Richard started for the door. “What kind of beer do you want?”

“The same kind,” said Doc gently. He was smiling up the bill at Mack and the boys.

It’s all fine to say, “Time will heal everything, this too shall pass away. People will forget” — and things like that when you are not involved, but when you are there is no passage of time, people do not forget and you are in the middle of something that does not change. Doc didn’t know the pain and selfdestructive criticism in the Palace Flophouse or he might have tried to do something about it. And Mack and the boys did not know how he felt or they would have held up their heads again.

It was a bad time. Evil stalked darkly in the vacant lot. Sam Malloy had a number of fights with his wife and she cried all the time. The echoes inside the boiler made it sound as though she were crying under water. Mack and the boys seemed to be the node of trouble. The nice bouncer at the Bear Flag threw out a drunk, but threw him too hard and too far and broke his back. Alfred had to go over to Salinas three times before it was cleared up and that didn’t make Alfred feel very well. Ordinarily he was too good a bouncer to hurt anyone. His A and C was a miracle of rhythm and grace.

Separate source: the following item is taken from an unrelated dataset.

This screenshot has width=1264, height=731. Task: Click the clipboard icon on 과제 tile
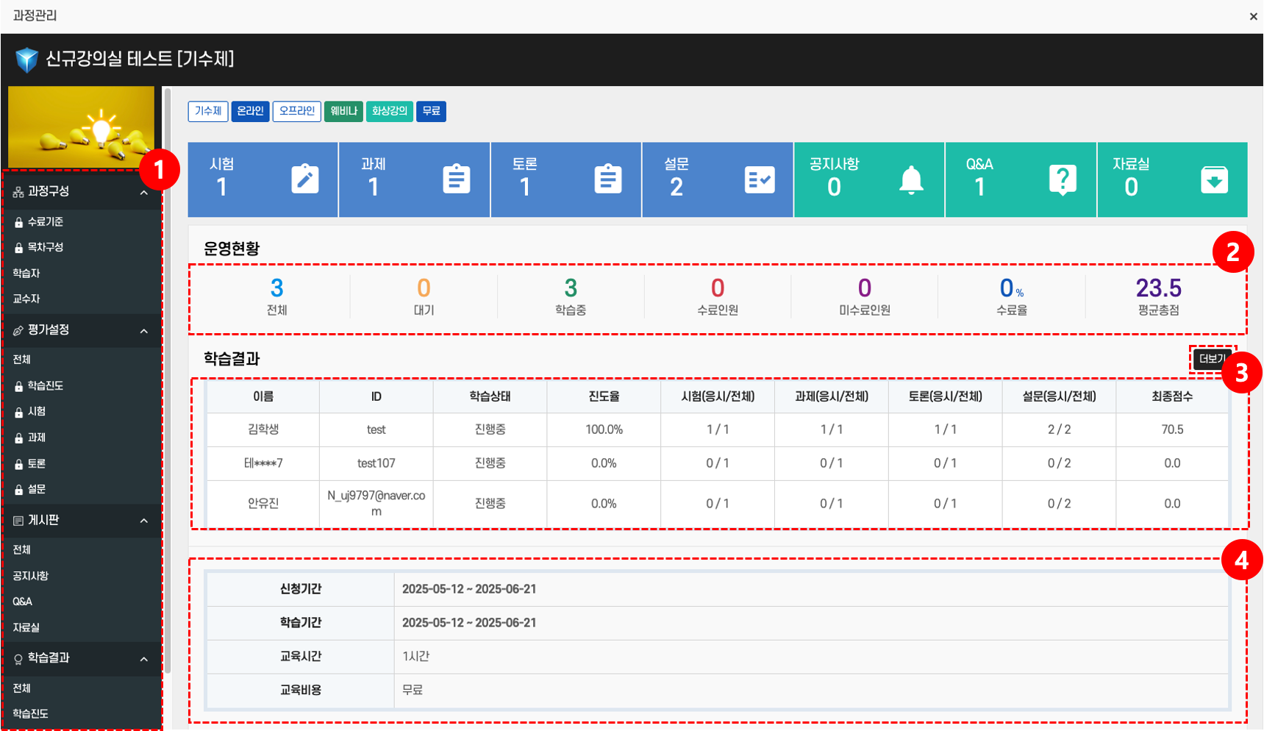coord(456,179)
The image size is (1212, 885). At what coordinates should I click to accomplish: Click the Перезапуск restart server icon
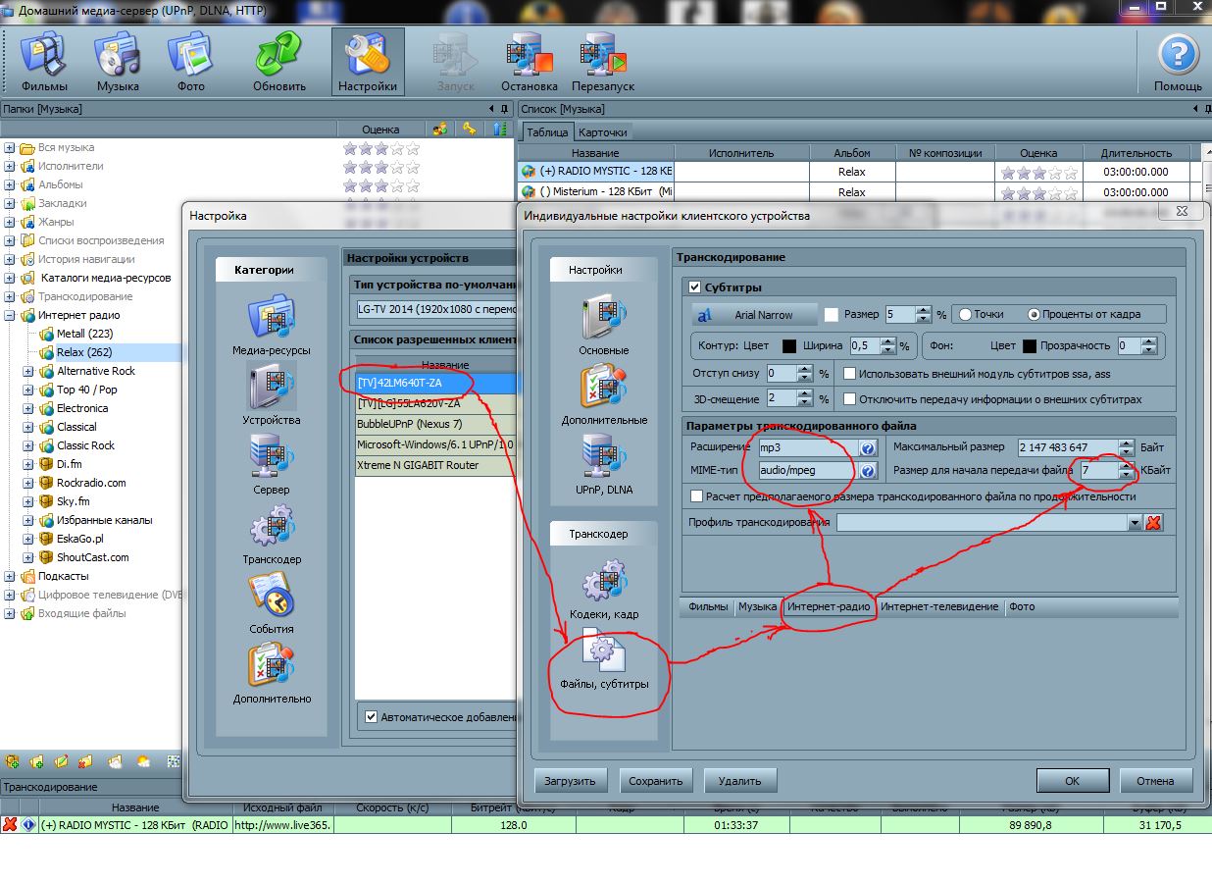tap(603, 61)
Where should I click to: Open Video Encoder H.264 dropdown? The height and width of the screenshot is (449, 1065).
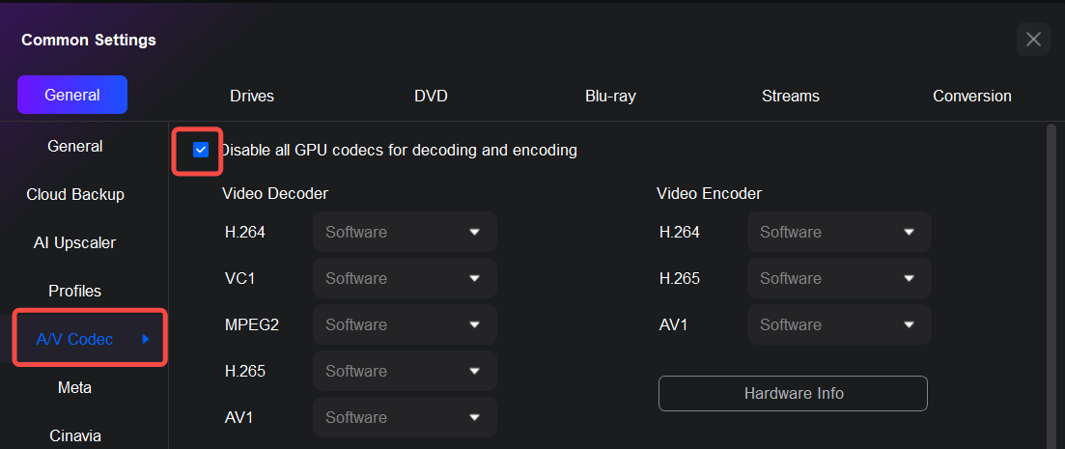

On top of that a group of high-minded ladies in the town demanded that dens of vice must close to protect young American manhood. This happened about once a year in the dead period between the Fourth of July and the County Fair. Dora usually closed the Bear Flag for a week when it happened. It wasn’t so bad. Everyone got a vacation and little repairs to the plumbing and the walls could be made. But this year the ladies went on a real crusade. They wanted somebody’s scalp. It had been a dull summer and they were restless. It got so bad that they had to be told who actually owned the property where vice was practiced, what the rents were and what little hardships might be the result of their closing. That was how close they were to being a serious menace.

Dora was closed a full two weeks and there were three conventions in Monterey while the Bear Flag was closed. Word got around and Monterey lost five conventions for the following year. Things were bad all over. Doc had to get a loan at the bank to pay for the glass that was broken at the party. Elmer Rechati went to sleep on the Southern Pacific track and lost both legs. A sudden and completely unexpected storm tore a purse-seiner and three lampara boats loose from their moorings and tossed them broken and sad on Del Monte beach.

There is no explaining a series of misfortunes like that. Every man blames himself. People in their black minds remember sins committed secretly and wonder whether they have caused the evil sequence. One man may put it down to sun spots while another invoking the law of probabilities doesn’t believe it. Not even the doctors had a good time of it, for while many people were sick none of it was good-paying sickness. It was nothing a good physic or a patent medicine wouldn’t take care of.